There are already a number of hand-powered helicopters entered in the Make It Fly contest (like this, and this, and this, and this and this), so why add another? Well, I was intrigued by these new toroidal rotors (all the cool kids are using them), and I wanted to push the limit on how light I could make one. This has a 5"/127mm diameter rotor and tips the scales at just about 4.5g, including the integrated twisty-stick. Every part of it except for the hub is printed with 0.5mm single-wall extrusions.

I actually started with a 3.5g version, but ran into an interesting trade-off involving drag, stored kinetic energy, and weight and moment of inertia. Adding to the moment of inertia increases the amount of energy that is stored to overcome the rotor drag and keep it spinning faster for longer. Increasing the moment of inertia requires adding weight somewhere (ideally at the outer rim), but adding too much weight ruins the lift to weight ratio.

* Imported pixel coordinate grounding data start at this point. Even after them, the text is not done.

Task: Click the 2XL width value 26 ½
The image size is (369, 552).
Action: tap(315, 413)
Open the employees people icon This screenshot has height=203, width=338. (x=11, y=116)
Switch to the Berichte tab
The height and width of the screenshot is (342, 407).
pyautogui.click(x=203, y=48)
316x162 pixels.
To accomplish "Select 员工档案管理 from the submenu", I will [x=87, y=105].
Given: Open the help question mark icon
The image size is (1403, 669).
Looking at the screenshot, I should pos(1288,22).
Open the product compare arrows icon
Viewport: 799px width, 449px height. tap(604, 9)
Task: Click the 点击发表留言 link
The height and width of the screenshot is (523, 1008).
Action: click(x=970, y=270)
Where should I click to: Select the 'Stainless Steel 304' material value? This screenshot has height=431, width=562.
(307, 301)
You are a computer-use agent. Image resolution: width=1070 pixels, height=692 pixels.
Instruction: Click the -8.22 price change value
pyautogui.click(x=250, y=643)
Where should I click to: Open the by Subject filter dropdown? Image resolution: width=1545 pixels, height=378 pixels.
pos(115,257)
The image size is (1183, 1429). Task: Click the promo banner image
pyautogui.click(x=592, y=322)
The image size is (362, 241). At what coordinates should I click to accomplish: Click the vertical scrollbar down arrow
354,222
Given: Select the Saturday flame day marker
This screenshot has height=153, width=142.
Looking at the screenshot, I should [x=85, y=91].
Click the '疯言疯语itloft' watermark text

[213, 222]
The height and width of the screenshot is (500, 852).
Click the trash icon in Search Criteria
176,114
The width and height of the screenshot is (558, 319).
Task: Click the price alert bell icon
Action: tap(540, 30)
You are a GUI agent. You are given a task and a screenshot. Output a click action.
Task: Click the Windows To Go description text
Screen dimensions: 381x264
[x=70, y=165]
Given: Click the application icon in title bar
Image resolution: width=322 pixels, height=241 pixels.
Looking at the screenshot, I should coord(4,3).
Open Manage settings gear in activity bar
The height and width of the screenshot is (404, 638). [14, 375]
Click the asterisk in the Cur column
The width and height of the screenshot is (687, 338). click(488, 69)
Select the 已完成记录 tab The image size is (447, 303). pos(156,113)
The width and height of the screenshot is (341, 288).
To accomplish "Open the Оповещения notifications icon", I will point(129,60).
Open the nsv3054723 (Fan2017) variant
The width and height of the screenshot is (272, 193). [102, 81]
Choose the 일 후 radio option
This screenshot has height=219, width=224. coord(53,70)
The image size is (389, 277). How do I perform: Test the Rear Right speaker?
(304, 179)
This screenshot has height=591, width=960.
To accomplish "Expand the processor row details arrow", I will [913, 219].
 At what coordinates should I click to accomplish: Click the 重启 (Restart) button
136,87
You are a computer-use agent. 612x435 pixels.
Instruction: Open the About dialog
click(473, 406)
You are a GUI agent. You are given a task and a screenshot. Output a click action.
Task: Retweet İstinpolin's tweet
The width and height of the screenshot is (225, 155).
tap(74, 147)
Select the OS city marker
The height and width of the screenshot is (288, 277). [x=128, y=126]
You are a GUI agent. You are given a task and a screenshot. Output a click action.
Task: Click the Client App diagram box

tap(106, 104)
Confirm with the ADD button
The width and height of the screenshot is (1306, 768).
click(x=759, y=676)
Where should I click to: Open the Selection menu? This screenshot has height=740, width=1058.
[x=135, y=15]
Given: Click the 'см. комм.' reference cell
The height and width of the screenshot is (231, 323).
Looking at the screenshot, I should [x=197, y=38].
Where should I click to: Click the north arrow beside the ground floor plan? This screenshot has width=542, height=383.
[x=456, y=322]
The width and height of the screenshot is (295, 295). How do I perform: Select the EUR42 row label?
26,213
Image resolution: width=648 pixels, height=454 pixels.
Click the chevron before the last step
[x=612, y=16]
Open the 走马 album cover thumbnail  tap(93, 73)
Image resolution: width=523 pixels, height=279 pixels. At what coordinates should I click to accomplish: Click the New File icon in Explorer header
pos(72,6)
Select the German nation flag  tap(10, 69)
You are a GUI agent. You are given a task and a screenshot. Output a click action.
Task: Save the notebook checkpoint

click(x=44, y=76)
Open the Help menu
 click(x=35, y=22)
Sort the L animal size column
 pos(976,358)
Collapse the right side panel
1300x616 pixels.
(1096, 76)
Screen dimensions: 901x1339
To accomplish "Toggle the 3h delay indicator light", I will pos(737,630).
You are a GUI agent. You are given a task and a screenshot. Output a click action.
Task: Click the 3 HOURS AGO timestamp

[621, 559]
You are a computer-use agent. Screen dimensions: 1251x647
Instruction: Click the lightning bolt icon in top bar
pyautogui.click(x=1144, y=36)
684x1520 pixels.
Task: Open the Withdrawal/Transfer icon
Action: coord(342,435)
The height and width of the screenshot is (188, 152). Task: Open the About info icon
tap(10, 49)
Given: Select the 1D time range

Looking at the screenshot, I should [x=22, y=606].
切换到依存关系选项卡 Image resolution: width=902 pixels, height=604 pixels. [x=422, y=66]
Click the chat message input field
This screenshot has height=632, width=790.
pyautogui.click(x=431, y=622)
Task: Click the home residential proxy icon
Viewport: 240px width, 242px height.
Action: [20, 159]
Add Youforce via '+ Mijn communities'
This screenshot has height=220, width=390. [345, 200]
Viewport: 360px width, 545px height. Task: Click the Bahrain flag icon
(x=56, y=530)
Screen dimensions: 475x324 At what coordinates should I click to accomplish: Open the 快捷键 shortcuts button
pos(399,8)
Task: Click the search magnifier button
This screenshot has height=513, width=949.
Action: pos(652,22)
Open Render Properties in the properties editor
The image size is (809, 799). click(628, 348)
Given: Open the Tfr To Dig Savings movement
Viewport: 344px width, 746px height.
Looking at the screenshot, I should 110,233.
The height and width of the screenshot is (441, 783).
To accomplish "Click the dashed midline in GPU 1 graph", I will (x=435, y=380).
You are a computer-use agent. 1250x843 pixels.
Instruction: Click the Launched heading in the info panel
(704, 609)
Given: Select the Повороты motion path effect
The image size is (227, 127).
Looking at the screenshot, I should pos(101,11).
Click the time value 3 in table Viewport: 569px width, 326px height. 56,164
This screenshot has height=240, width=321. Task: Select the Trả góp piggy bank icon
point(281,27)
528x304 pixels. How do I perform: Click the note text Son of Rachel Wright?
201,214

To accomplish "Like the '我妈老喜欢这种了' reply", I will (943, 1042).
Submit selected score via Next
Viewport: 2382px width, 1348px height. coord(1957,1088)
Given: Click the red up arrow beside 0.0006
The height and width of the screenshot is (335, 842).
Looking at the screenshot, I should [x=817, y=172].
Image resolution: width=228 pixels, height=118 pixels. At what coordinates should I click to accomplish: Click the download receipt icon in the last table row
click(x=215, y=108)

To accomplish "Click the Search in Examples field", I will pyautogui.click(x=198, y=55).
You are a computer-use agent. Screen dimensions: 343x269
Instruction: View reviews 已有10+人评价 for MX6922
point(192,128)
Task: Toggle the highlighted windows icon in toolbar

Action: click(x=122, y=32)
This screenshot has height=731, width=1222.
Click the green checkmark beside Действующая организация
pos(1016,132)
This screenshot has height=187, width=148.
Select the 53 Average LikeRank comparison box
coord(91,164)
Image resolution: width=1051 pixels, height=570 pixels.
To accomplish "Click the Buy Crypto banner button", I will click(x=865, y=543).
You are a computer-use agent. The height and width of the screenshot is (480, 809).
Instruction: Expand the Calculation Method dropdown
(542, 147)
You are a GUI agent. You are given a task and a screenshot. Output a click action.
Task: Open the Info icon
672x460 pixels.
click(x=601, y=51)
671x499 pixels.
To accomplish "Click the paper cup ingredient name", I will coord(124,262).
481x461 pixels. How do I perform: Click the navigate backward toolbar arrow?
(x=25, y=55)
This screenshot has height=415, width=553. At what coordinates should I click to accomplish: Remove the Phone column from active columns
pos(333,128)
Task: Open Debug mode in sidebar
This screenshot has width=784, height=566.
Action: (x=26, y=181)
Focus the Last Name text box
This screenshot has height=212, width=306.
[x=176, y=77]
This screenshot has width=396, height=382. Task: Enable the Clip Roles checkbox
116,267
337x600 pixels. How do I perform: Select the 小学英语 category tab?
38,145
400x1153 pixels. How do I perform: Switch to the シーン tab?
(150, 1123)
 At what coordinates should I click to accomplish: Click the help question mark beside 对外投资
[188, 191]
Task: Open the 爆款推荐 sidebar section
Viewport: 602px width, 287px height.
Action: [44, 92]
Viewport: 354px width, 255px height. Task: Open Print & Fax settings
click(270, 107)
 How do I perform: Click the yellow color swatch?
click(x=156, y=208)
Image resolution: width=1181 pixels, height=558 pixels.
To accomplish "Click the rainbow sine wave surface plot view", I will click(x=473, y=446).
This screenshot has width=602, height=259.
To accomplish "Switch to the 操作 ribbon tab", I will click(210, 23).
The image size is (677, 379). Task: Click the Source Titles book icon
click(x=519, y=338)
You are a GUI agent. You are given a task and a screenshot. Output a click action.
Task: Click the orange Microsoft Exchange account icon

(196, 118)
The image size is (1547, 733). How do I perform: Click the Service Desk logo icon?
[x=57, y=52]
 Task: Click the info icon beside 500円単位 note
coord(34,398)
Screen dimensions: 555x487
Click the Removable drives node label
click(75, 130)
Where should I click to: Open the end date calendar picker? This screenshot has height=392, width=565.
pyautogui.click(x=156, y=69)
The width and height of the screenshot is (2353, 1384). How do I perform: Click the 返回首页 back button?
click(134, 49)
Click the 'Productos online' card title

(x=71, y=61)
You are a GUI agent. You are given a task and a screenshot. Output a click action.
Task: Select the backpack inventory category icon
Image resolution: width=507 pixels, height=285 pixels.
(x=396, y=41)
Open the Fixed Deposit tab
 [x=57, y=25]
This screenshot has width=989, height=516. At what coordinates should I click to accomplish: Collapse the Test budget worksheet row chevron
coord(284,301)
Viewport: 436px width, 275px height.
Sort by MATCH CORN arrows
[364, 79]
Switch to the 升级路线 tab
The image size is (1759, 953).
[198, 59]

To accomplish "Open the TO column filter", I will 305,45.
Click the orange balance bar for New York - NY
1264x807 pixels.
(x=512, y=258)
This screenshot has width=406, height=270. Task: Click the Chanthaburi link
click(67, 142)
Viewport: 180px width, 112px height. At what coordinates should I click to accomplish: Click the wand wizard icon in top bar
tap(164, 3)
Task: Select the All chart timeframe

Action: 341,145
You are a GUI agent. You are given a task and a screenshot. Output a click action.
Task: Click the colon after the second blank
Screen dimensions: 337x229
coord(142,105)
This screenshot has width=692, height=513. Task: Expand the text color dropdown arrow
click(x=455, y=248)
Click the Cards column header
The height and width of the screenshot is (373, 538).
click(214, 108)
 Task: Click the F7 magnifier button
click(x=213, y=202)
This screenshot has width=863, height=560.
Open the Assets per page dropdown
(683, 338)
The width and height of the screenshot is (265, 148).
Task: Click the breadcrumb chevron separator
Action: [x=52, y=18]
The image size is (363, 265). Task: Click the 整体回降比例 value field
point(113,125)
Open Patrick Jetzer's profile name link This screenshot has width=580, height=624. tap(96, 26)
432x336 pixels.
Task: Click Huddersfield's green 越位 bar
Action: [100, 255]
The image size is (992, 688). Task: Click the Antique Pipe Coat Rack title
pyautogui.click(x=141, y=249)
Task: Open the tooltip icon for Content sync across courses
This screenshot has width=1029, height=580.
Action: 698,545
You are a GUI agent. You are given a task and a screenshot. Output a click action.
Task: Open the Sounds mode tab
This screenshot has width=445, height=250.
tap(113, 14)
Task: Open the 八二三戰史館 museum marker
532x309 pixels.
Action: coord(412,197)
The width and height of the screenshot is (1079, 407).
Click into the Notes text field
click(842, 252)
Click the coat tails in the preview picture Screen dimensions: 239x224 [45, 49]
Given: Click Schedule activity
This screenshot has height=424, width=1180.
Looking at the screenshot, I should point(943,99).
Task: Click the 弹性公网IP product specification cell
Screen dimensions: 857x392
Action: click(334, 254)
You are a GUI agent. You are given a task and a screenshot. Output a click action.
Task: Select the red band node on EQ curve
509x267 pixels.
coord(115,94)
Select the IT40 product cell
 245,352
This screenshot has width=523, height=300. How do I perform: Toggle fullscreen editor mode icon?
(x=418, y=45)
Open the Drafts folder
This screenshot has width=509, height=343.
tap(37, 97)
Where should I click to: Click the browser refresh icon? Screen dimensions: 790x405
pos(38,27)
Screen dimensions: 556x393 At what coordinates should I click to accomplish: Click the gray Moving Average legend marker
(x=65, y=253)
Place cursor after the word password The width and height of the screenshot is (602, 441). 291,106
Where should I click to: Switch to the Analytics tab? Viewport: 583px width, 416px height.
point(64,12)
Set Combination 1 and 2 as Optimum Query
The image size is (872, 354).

For this design, adding about a gram of weight to the outer part of the 3 toroidal blades seemed to be about the sweet spot. (you can see this in the thickened sections of the rotor.)

And because it is so light and flexible, it's actually quite sturdy, bouncing as it lands. And that's even with it printed in PLA.

Printing
Printing single wall extrusions, especially with steep overhangs, can be a little tricky, and some slicers handle it better than others. I used PrusaSlicer with the Arachne perimeter generator. The only problem I ran into when printing was that with the default retraction setting of 3.2mm for my Mini+, small gaps were left where the rotor arc section joined. (With a single wall extrusion, that just leaves the sides completely unconnected.) Reducing the retraction to 1.6mm seemed to solve the problem. I've provided 3mf and GCODE files, along with the STL so you can see exactly the settings I used.